* _EXERCISE INSTRUCTIONS_
Exactly the lines from the one containing "Instruction: Click the calculator" to the final line below should be output, and no others.

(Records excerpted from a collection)
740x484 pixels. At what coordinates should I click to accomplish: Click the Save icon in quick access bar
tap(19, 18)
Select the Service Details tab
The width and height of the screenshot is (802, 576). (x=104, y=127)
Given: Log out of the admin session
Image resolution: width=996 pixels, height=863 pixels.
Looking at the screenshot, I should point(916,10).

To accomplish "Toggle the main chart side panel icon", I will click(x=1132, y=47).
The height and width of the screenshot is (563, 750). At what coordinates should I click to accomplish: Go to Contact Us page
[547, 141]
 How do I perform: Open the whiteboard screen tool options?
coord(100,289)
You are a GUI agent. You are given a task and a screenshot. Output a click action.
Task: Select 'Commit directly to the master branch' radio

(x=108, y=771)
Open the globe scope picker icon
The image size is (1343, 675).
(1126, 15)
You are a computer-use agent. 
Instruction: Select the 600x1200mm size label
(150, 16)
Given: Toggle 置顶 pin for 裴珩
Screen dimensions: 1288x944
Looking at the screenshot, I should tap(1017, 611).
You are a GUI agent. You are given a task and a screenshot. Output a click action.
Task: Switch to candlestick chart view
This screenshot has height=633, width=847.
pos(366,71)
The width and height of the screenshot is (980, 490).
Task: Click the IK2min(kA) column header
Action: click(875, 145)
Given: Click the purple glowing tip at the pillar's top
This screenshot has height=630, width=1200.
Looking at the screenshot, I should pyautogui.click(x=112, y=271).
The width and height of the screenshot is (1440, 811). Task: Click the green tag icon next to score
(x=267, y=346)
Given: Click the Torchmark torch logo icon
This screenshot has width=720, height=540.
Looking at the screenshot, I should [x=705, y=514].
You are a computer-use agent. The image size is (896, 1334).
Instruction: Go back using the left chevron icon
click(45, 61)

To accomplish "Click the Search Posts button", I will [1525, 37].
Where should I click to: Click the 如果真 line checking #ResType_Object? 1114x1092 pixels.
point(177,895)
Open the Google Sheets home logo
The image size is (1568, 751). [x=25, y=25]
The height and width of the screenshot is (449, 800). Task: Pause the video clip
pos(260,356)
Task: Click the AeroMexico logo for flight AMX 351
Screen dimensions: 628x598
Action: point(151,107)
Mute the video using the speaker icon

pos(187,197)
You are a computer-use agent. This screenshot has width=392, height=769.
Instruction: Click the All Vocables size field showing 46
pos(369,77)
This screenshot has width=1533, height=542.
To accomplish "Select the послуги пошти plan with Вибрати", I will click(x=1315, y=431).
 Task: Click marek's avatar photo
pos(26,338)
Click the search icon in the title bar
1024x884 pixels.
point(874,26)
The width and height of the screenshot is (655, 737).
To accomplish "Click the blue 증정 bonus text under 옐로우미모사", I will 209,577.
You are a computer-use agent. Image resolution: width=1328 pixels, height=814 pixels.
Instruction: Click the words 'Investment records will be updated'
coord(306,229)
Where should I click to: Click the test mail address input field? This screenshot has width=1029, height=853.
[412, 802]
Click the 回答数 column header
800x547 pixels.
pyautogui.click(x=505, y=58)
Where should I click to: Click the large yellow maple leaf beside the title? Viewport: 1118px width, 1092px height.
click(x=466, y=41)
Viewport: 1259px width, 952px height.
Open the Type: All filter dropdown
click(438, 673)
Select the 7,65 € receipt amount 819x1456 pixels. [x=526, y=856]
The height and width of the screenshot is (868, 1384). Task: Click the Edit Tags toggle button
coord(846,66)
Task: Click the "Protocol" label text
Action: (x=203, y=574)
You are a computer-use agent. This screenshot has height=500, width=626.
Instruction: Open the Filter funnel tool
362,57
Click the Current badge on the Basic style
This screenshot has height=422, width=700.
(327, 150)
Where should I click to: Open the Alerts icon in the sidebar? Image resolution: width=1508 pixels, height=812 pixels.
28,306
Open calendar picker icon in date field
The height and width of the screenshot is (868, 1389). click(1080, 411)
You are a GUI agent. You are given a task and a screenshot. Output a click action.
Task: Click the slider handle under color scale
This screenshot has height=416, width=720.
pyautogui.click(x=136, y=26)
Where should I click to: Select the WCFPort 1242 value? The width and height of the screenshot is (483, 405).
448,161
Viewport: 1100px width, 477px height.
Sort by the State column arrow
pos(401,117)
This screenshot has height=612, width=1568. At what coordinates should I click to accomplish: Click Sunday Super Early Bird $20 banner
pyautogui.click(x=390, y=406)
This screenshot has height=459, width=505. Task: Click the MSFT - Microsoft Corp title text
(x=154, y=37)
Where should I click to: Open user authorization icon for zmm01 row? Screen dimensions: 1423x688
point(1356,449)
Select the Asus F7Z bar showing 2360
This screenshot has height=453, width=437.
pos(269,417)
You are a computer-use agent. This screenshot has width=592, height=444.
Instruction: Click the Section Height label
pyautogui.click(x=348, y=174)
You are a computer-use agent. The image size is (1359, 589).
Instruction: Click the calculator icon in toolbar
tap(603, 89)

* _WRITTEN REPLY_
Instruction: Click the calculator icon in toolbar
tap(603, 89)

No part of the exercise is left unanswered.